6. PG&E, SCE, and SDG&E shall provide for returns to DA service with existing meters wherever possible and shall complete all necessary steps to allow the ESP to complete any necessary meter changes timely.
7. SCE shall delete the prohibition against a safe harbor customer's returning to the same ESP.
8. PG&E, SCE, and SDG&E shall modify § A.6 of their Proposed Rules 22.1 and 25.1, respectively to provide continuous DA status, as of the effective date of this resolution, for DA eligible customers that were on DA service prior to February 1, 2001 and returned to bundled service after September 20, 2001 but prior to implementation of the Switching Order.
9. PG&E, SCE, and SDG&E shall include language in their Rules 22.1 and 25.1 providing that continuous DA customers that commit to receive bundled procurement service for a 3-year period shall retain their continuous DA status if they resume DA service at the end of their 3-year commitment.
10. SCE shall modify its tariffs to reflect the HPC exception we adopt herein for bundled customers returning to DA after the PROACT was fully paid off. The effective CRS cap applicable to these customers shall be reduced by the amount of the HPC.
11. PG&E, SCE, and SDG&E shall make the tariff changes necessary to implement the tariff-based solution as proposed by PG&E for applicable former DA customers to repay an appropriate share of the accrued DA CRS undercollection.
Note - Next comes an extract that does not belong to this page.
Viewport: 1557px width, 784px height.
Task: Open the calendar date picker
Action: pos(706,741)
Customers who received DA service after September 20, 2001, and who were not otherwise exempt from paying the DA CRS, will be required to pay for the DA CRS undercollections for the period during which they took DA service.
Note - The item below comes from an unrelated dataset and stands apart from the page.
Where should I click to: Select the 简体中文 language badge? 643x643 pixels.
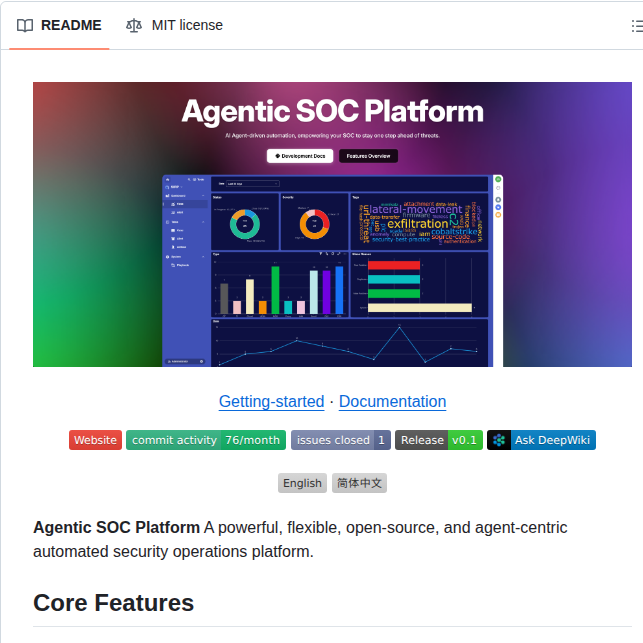360,483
12. Because the TBS price is the subject of rehearing granted in D.03-06-035, we deny EMS's protest without prejudice, pending the outcome of the limited rehearing granted in this matter.
13. The protests of AReM/WPTF, Callaway Golf, Hitachi, and SBC are granted to the extent specified herein and in all other respects denied.
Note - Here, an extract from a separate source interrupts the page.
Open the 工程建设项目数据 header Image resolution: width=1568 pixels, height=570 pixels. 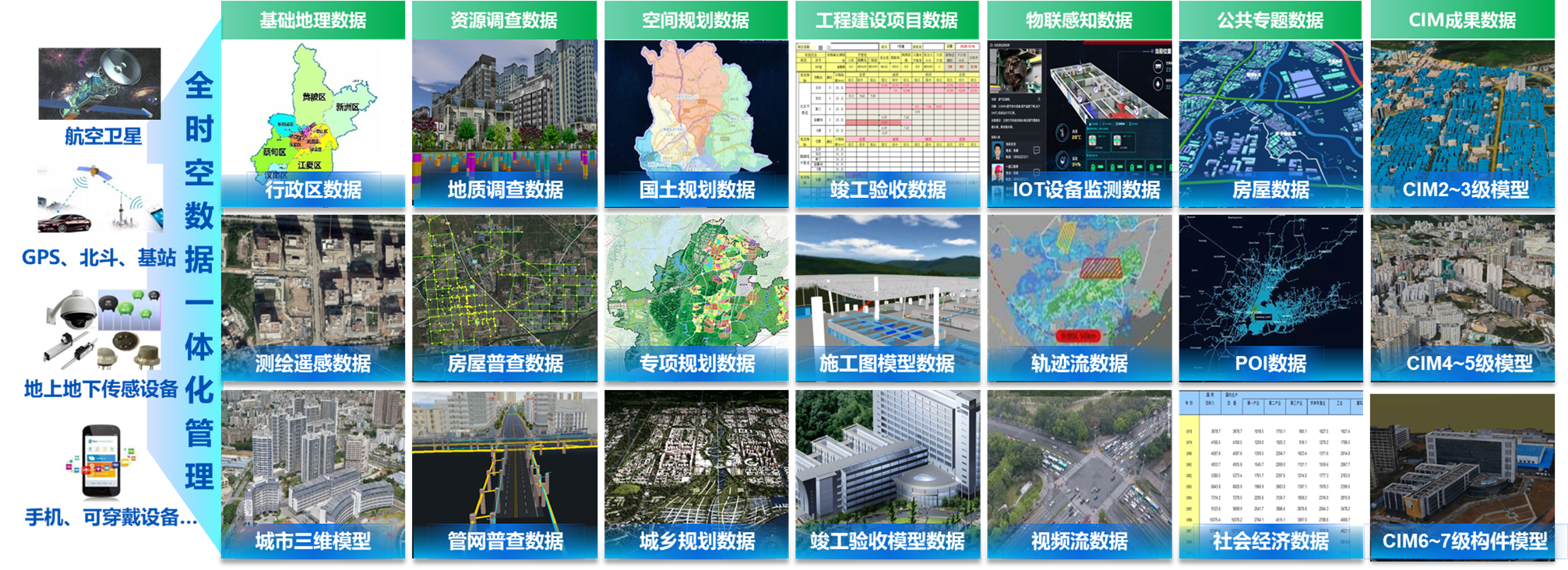point(887,20)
14. Within 7 days of the effective date of this resolution, PG&E shall supplement AL 2393-E, SCE shall supplement AL 1717-E, and SDG&E shall supplement AL 1508-E to reflect the modifications to their proposed tariffs as specified and explicitly adopted in this Resolution. These supplemental advice letters shall be effective on the date granted for implementation of the DA switching exemption rules in response to the September 8, 2003 Rule 48 request of the utilities, subject to Energy Division's determining that they are in compliance with this Order.
This Resolution is effective today.
I certify that the foregoing resolution was duly introduced, passed and adopted at a conference of the Public Utilities Commission of the State of California held on December 4, 2003; the following Commissioners voting favorably thereon:
_____________________
WILLIAM AHERN
Executive Director
MICHAEL R. PEEVEY
President
GEOFFREY F. BROWN
SUSAN P. KENNEDY
Commissioners
I will file a dissent.
/s/ Carl W. Wood
Commissioner
Commissioner Loretta M. Lynch
being necessarily absent did not
participate.
1 We note that under Public Utilities Code Section 366.2(d), codified by Assembly Bill No. 117 (AB 117), customers who take bundled service on or after February 1, 2001, incur cost responsibility. This statute gives the Commission the discretion to determine the fair share of that cost responsibility, which can be zero if no cost-shifting results.